Records provided –

┌──

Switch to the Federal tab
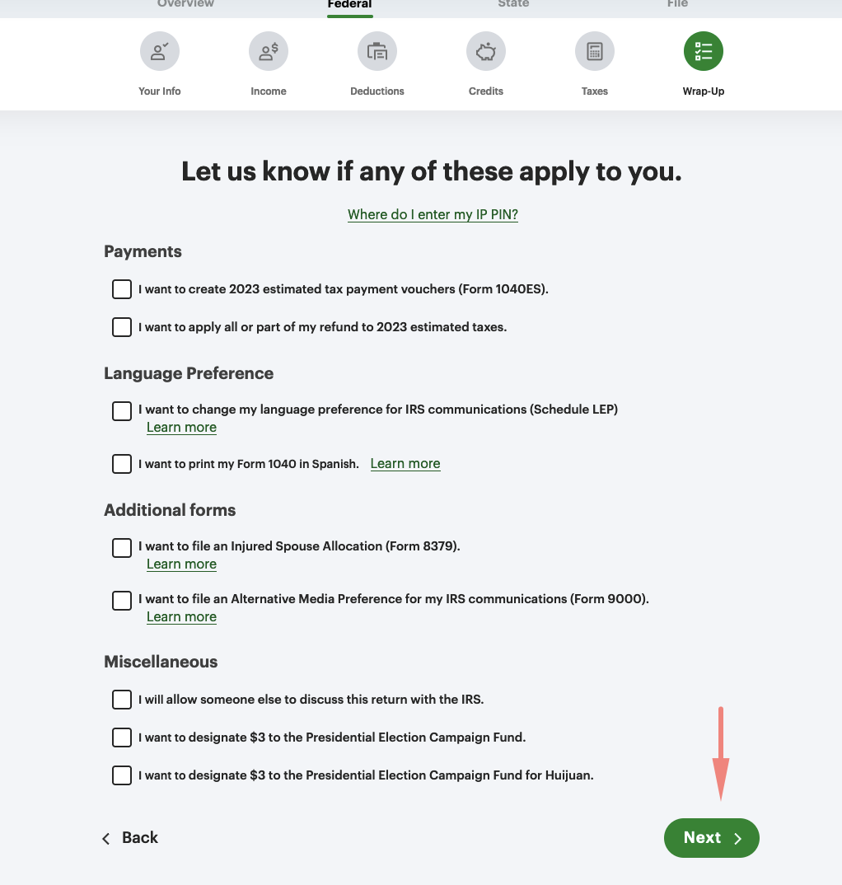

└──
┌──

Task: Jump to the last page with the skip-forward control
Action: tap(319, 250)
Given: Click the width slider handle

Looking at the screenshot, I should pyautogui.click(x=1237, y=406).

└──
┌──

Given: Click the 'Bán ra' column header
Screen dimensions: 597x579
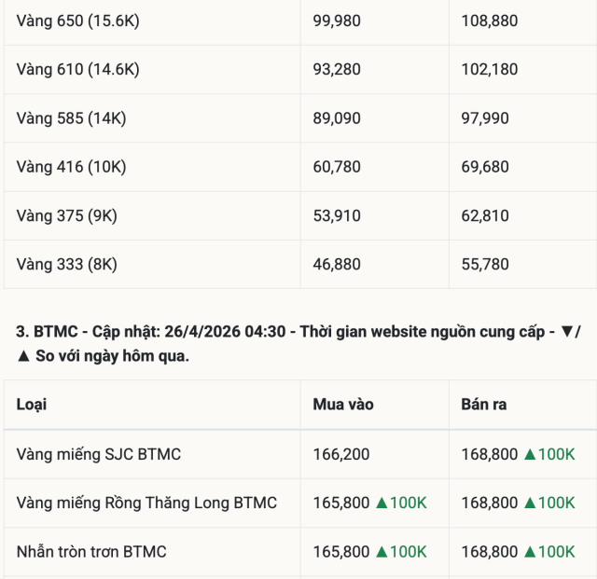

└──

Task description –
Working from the records above, write out verbatim only the lines from the line containing "Given: Click the 'Bán ra' column header" through the line containing "Screen dimensions: 597x579".

Exercise result –
Given: Click the 'Bán ra' column header
Screen dimensions: 597x579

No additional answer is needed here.